## PROBLEM TO WORK ON
Report back every line of the entries that contains "Given", exactly as written.

## Saved data entries

++++++++

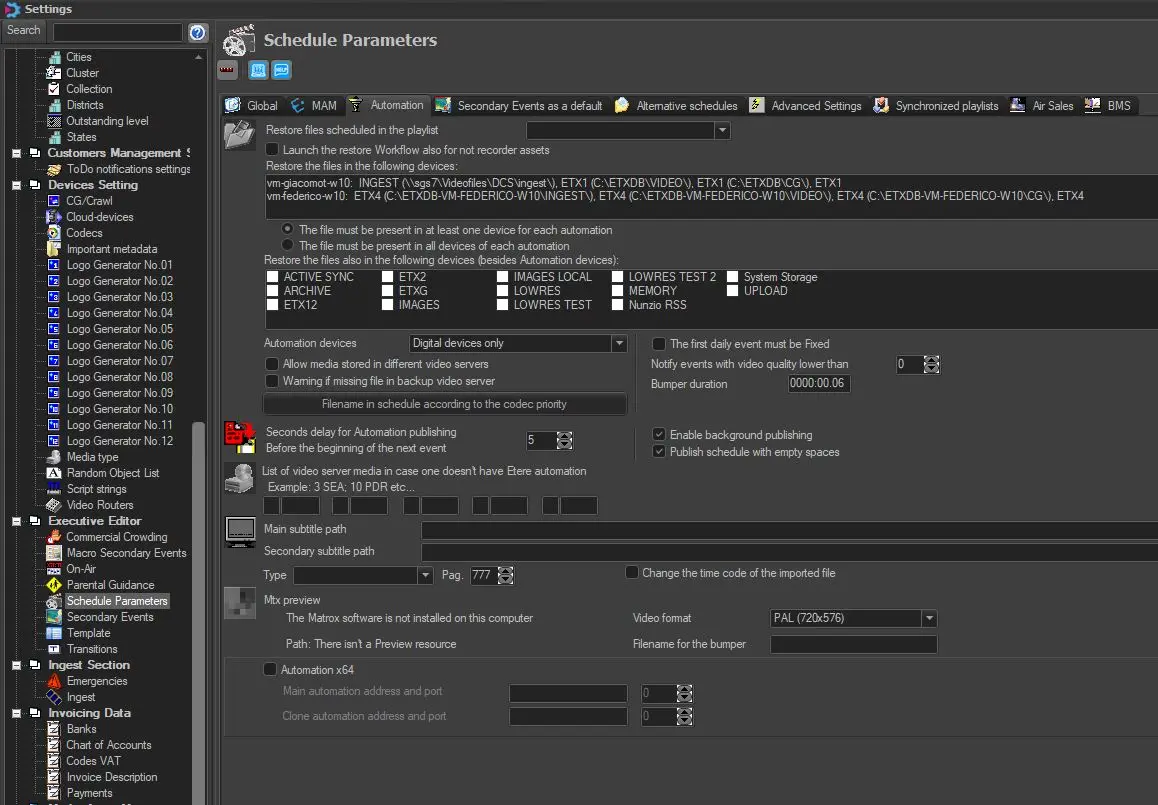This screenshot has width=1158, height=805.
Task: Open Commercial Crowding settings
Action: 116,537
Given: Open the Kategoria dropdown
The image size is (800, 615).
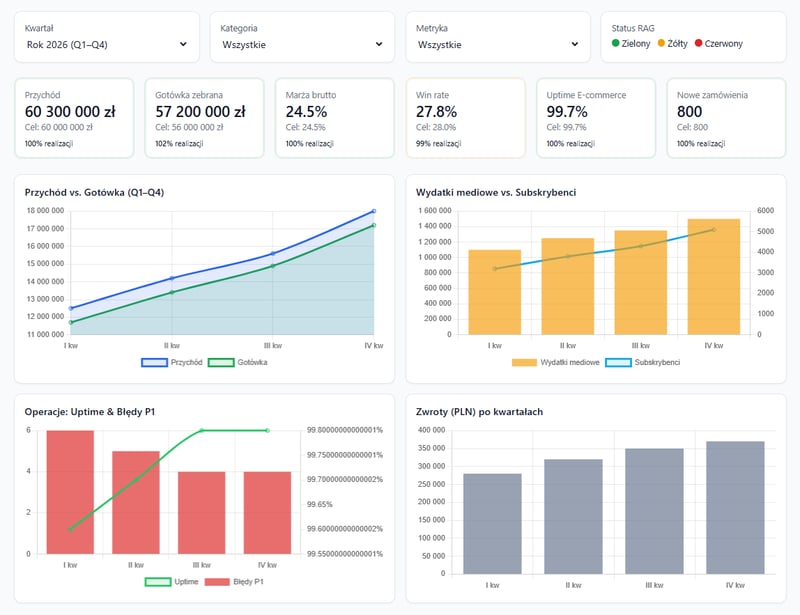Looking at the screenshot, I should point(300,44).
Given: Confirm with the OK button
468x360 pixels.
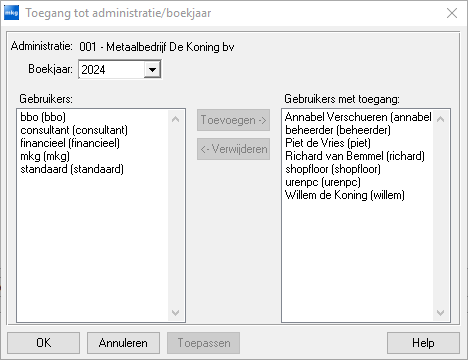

++++++++

## RESPONSE TO THE EXERCISE
Given: Open the Kategoria dropdown
Given: Confirm with the OK button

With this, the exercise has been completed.